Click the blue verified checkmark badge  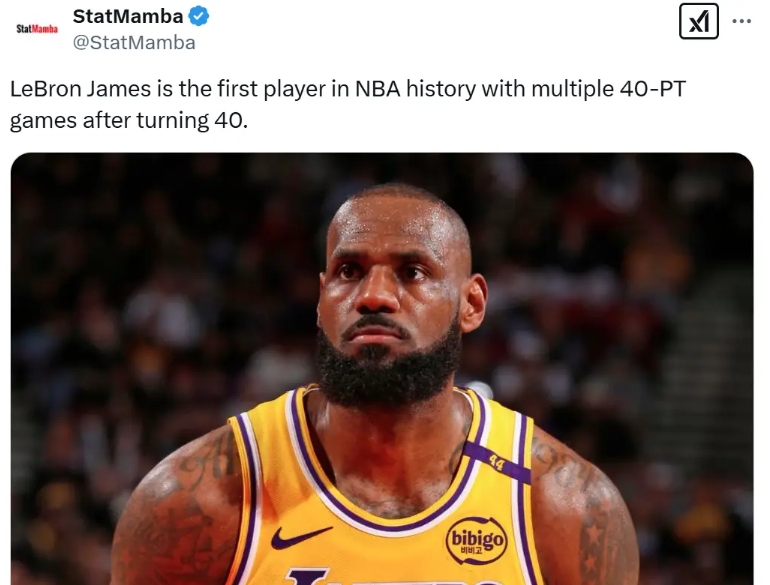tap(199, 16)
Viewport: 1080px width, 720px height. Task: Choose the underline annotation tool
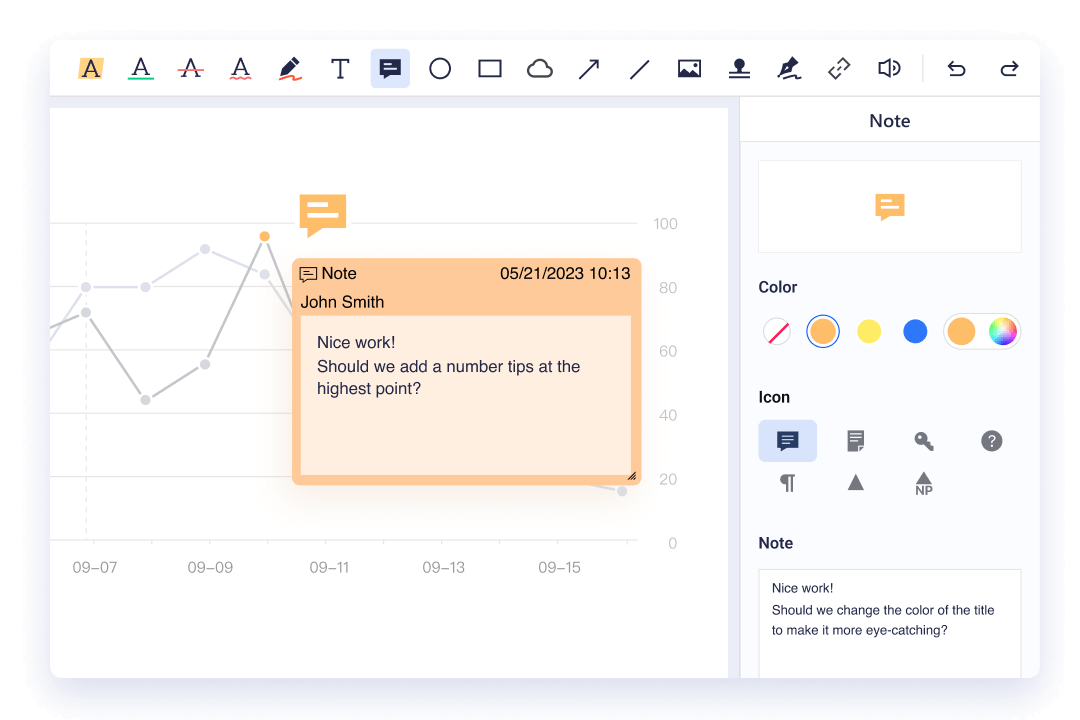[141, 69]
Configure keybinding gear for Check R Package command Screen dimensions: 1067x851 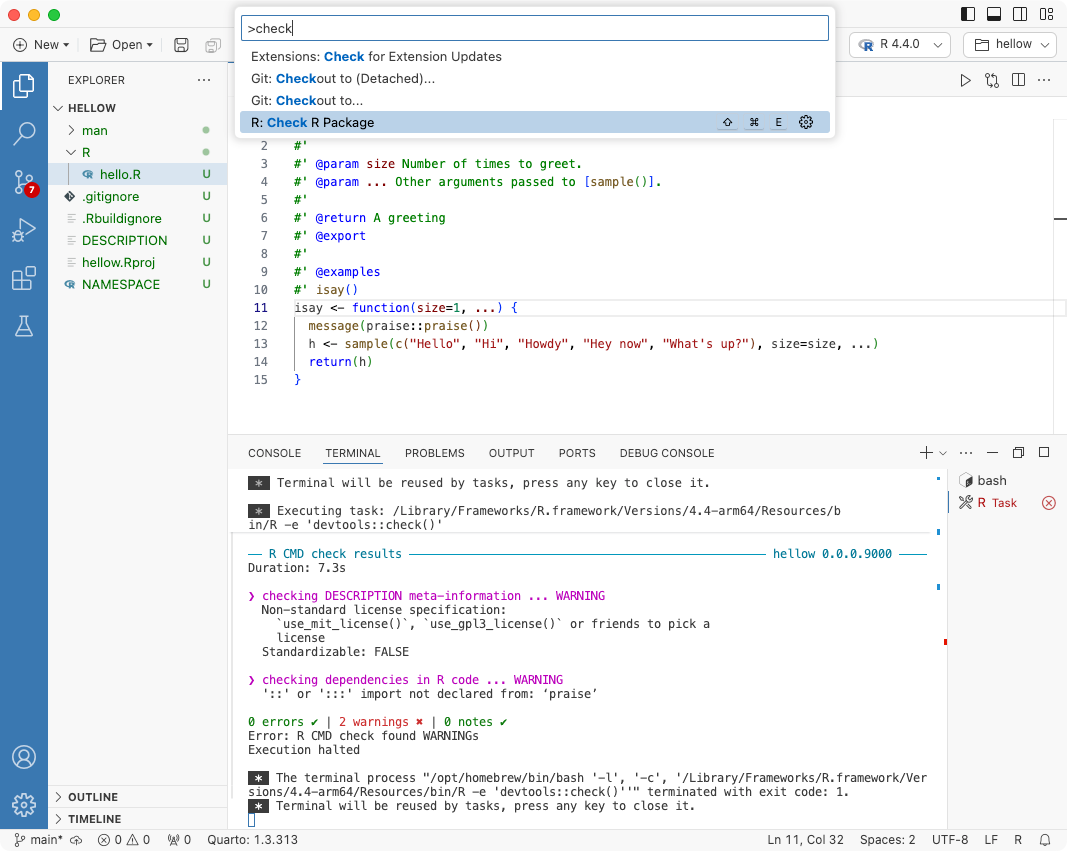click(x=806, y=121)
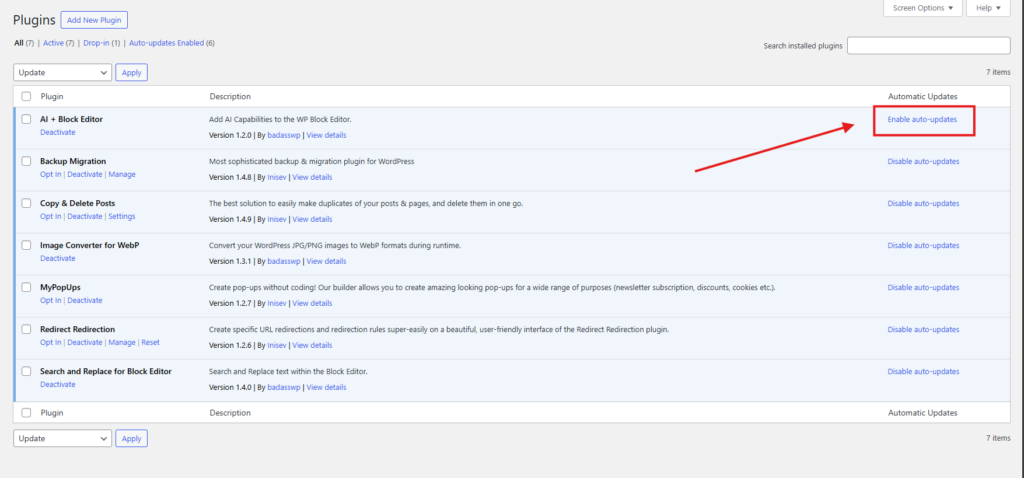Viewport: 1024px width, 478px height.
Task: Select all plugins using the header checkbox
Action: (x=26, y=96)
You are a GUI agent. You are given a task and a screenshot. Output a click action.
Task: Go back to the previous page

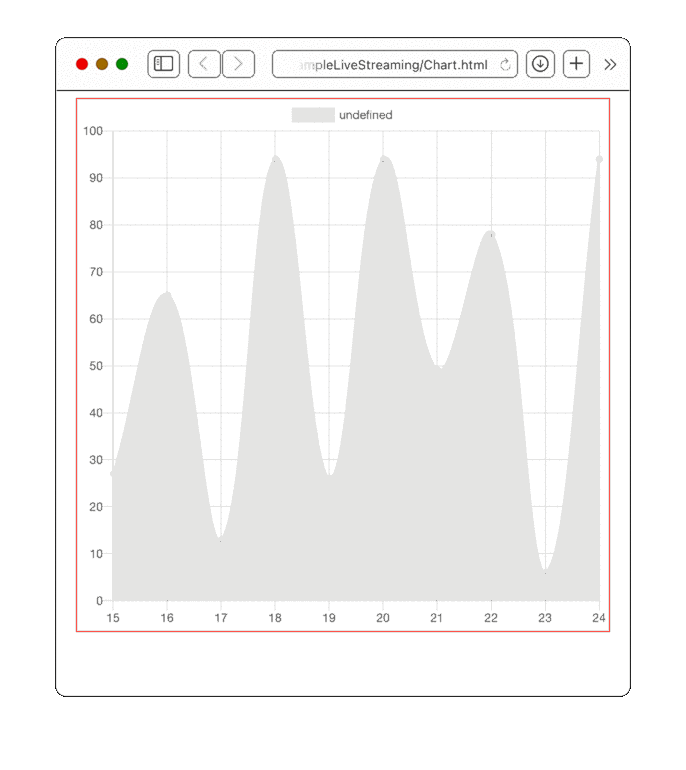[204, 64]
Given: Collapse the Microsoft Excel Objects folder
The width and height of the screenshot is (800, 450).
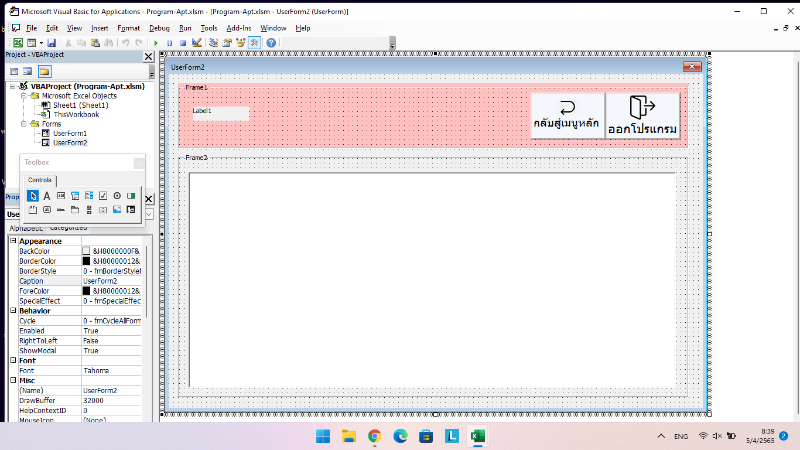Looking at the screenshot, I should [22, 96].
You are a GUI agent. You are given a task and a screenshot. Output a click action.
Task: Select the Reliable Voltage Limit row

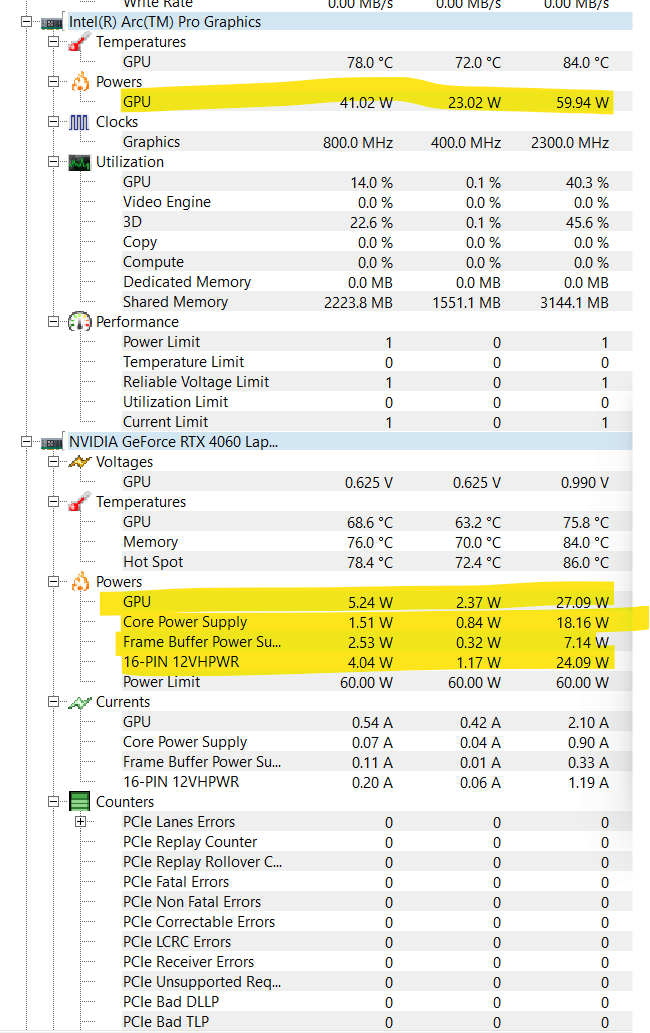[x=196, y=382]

Your assignment:
Transcribe exactly the lines from the one containing "Given: Collapse the" through the last line of the records above, and nothing else. Leave out the pictures.

Response area:
Given: Collapse the Microsoft Excel Objects folder
The width and height of the screenshot is (800, 450).
Looking at the screenshot, I should [22, 96].
You are a GUI agent. You are given a task and a screenshot. Output a click action.
Task: Select the Reliable Voltage Limit row

[x=196, y=382]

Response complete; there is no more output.